THE TASK: Set out every line of the listing below as a numbered list, skipping blank lines and omitting the pictures.

[start of GIVEN ENTRIES]

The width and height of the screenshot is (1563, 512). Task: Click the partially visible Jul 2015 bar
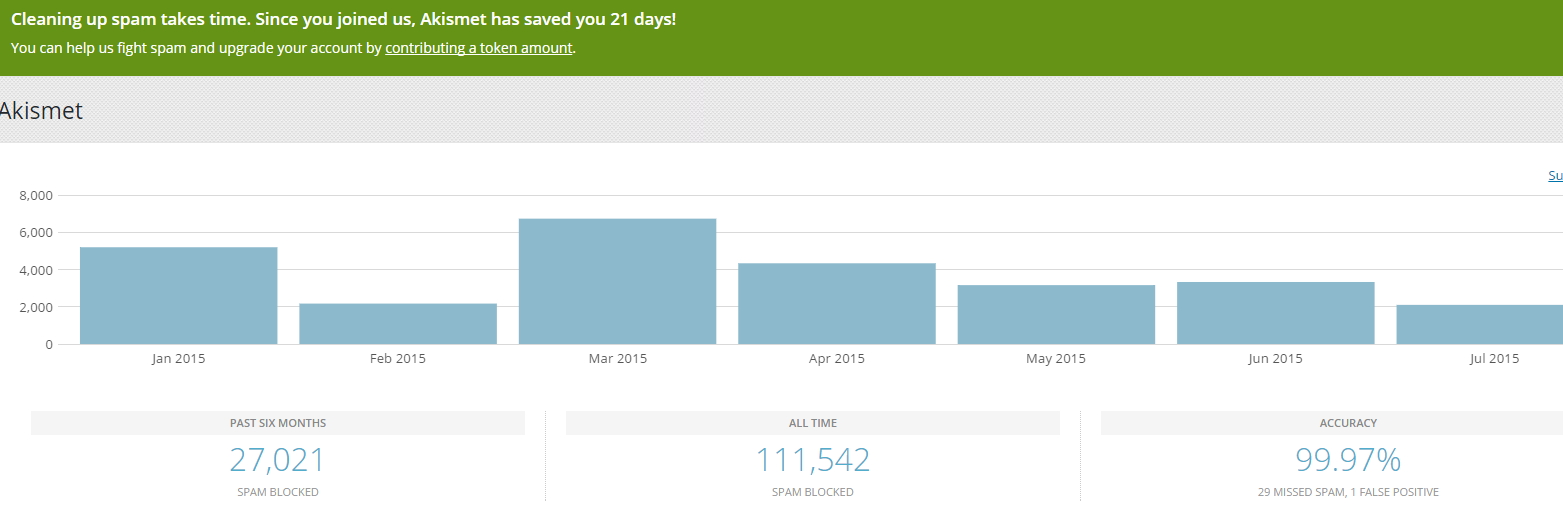tap(1480, 325)
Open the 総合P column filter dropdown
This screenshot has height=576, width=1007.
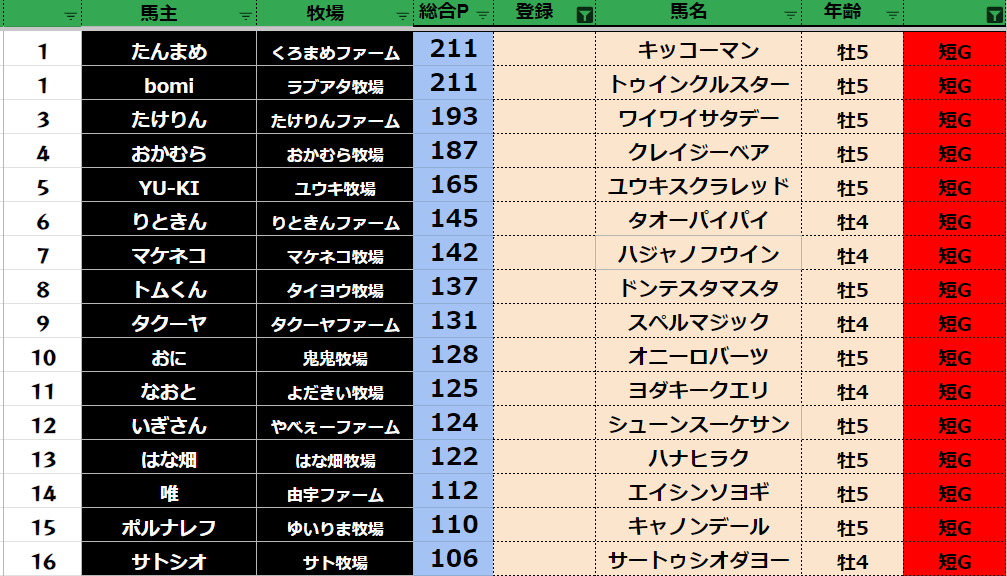pos(483,15)
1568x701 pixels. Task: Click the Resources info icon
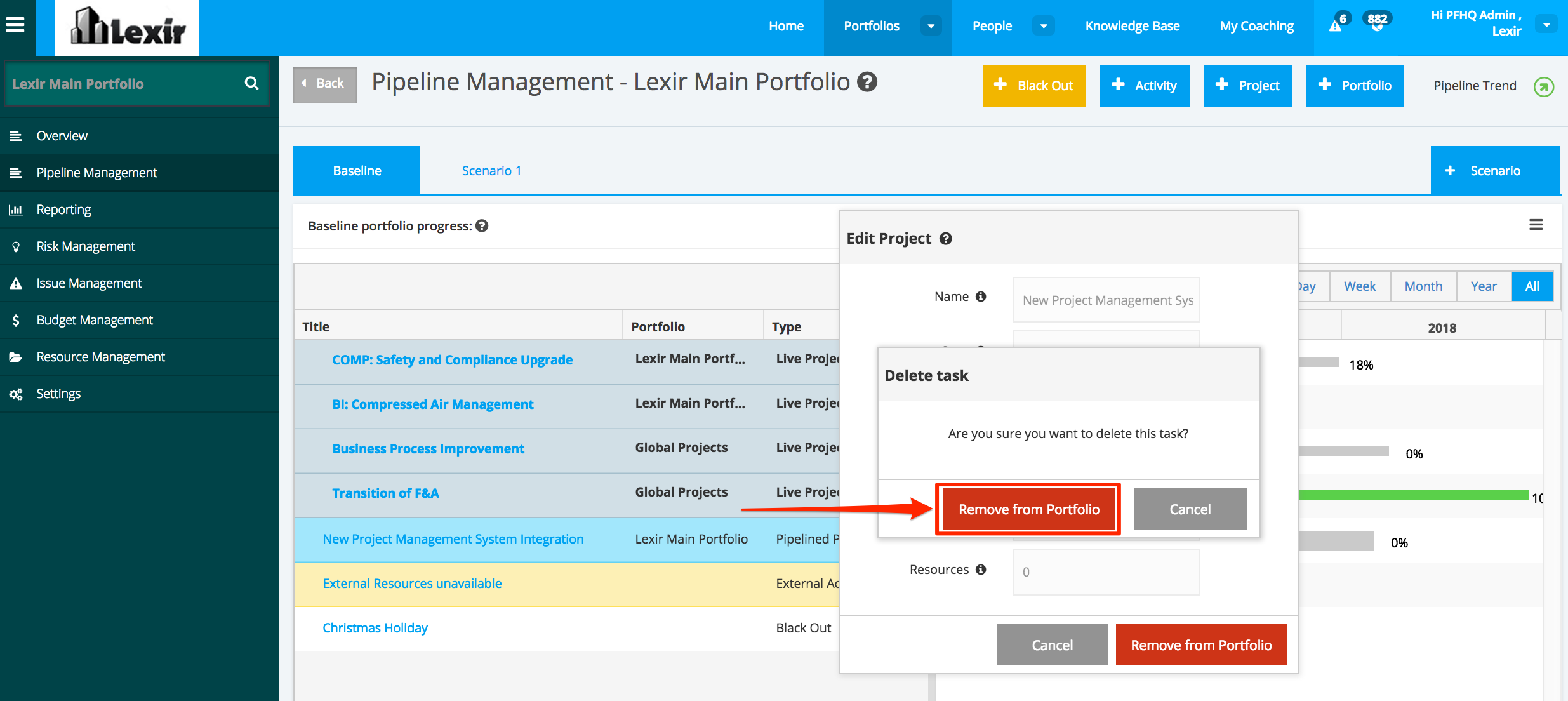coord(981,570)
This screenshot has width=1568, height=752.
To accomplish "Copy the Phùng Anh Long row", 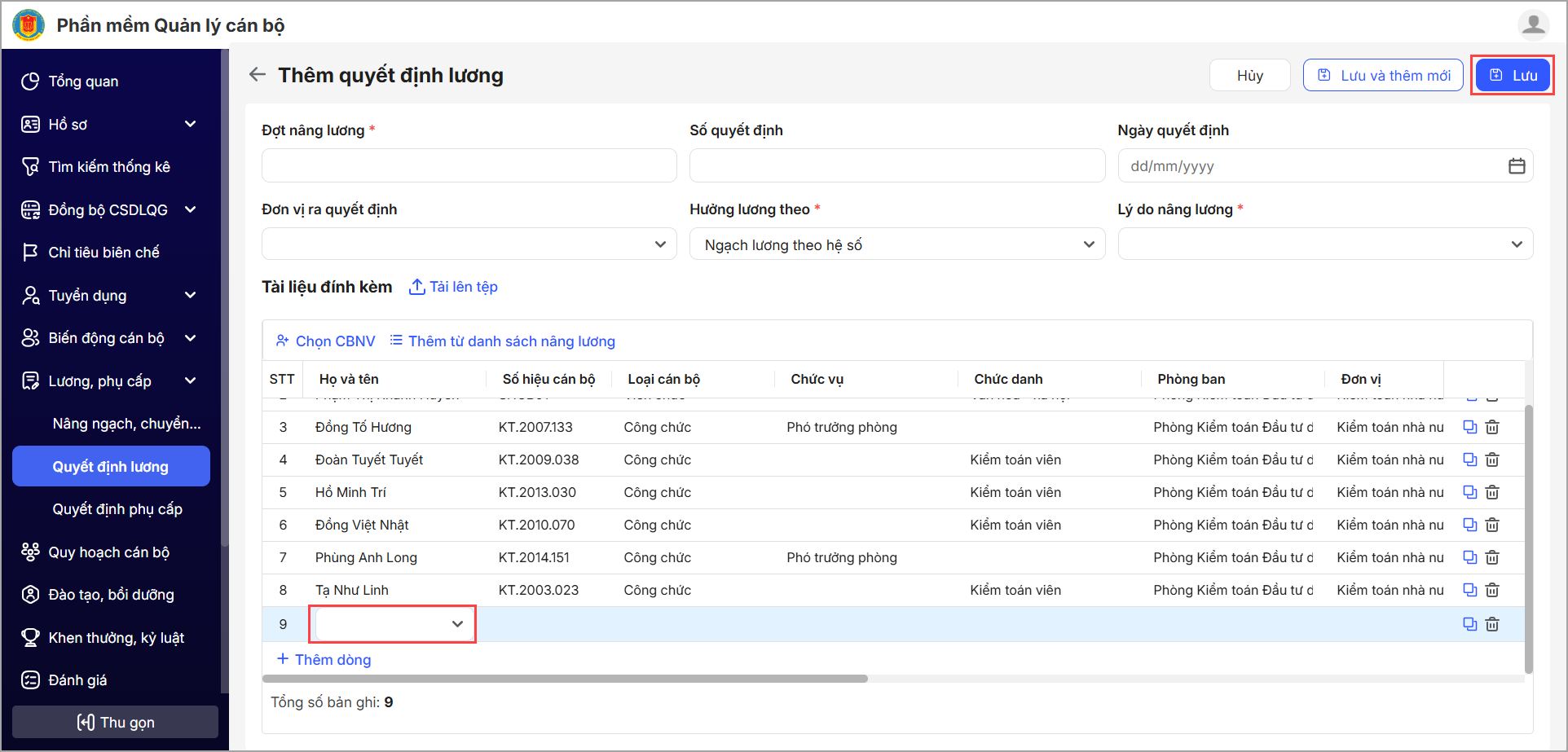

[end of GIVEN ENTRIES]

THE REPLY:
1. The width and height of the screenshot is (1563, 512). Task: Click the partially visible Jul 2015 bar
2. tap(1480, 325)
3. Open the 総合P column filter dropdown
4. This screenshot has height=576, width=1007.
5. pos(483,15)
6. 1568x701 pixels. Task: Click the Resources info icon
7. coord(981,570)
8. This screenshot has width=1568, height=752.
9. To accomplish "Copy the Phùng Anh Long row", 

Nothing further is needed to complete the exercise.